**TASK DIRECTIONS:** Report all lines below with the word "each".
[INFORMATION PROVIDED Boundary: Start]
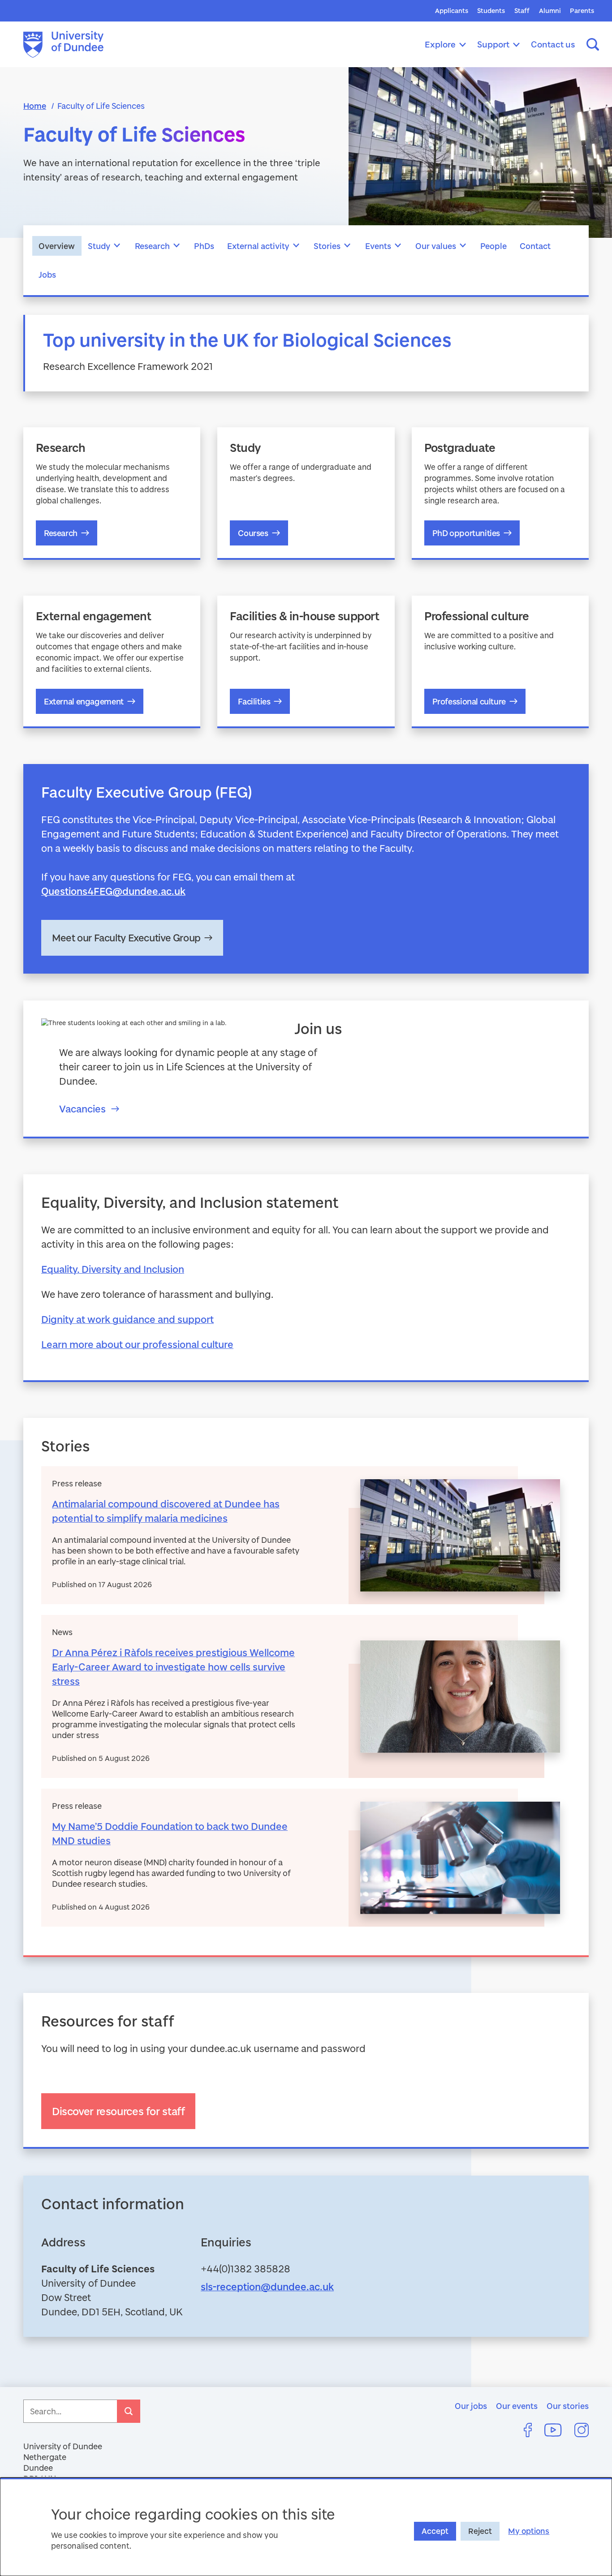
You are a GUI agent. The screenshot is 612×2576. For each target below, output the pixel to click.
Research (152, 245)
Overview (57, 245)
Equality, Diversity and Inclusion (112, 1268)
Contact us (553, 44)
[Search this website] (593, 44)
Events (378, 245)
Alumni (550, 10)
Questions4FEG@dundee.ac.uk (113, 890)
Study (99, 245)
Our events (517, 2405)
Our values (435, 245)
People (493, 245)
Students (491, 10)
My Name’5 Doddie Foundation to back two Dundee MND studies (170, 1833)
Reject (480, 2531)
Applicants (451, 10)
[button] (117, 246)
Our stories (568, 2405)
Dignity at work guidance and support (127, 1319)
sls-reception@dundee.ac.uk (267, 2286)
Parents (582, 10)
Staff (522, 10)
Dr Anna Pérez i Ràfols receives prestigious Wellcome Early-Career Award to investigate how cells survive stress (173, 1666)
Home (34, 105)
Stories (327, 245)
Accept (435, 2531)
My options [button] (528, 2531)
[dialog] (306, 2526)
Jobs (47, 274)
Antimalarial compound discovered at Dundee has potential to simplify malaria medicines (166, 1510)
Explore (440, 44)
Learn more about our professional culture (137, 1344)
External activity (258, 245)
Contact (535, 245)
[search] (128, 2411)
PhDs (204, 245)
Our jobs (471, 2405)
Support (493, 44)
[INFORMATION PROVIDED Boundary: End]
[INFORMATION PROVIDED Boundary: Start]
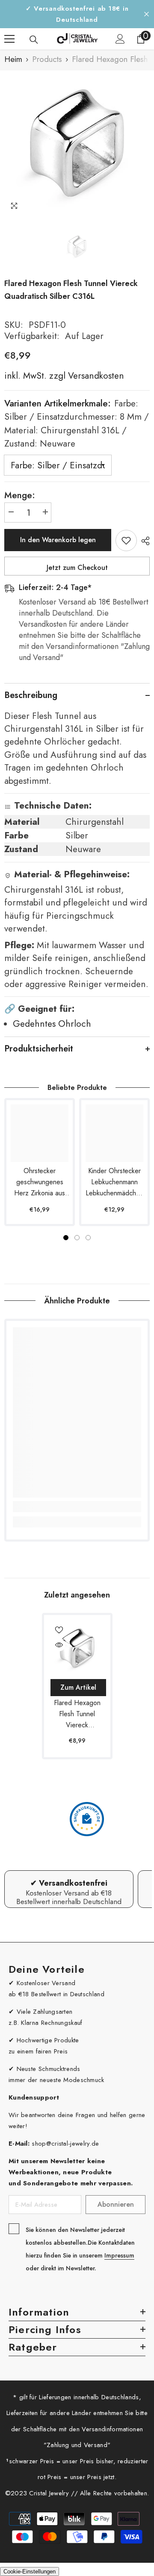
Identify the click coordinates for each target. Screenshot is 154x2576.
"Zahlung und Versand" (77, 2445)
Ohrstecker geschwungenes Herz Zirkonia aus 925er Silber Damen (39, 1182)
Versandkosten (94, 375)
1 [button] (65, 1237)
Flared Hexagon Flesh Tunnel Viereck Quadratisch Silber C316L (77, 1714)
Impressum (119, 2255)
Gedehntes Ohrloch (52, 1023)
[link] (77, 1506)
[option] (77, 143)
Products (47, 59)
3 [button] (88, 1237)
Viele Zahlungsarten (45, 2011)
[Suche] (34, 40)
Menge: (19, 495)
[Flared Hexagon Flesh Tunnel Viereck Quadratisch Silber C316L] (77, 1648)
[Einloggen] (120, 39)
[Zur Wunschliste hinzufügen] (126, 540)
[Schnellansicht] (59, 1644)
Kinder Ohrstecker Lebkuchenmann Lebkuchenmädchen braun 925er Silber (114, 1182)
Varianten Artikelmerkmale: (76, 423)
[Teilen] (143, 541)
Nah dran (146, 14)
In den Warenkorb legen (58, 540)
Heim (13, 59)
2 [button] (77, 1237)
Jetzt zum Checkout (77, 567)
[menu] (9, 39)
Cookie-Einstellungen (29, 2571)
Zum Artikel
[INFORMATION PROVIDED Boundary: End]
**RESULT:**
You are a GUI agent. The screenshot is 612×2576. For each target below, output the pixel to click.
Identify the click coordinates for each target. Screenshot is 154x2576.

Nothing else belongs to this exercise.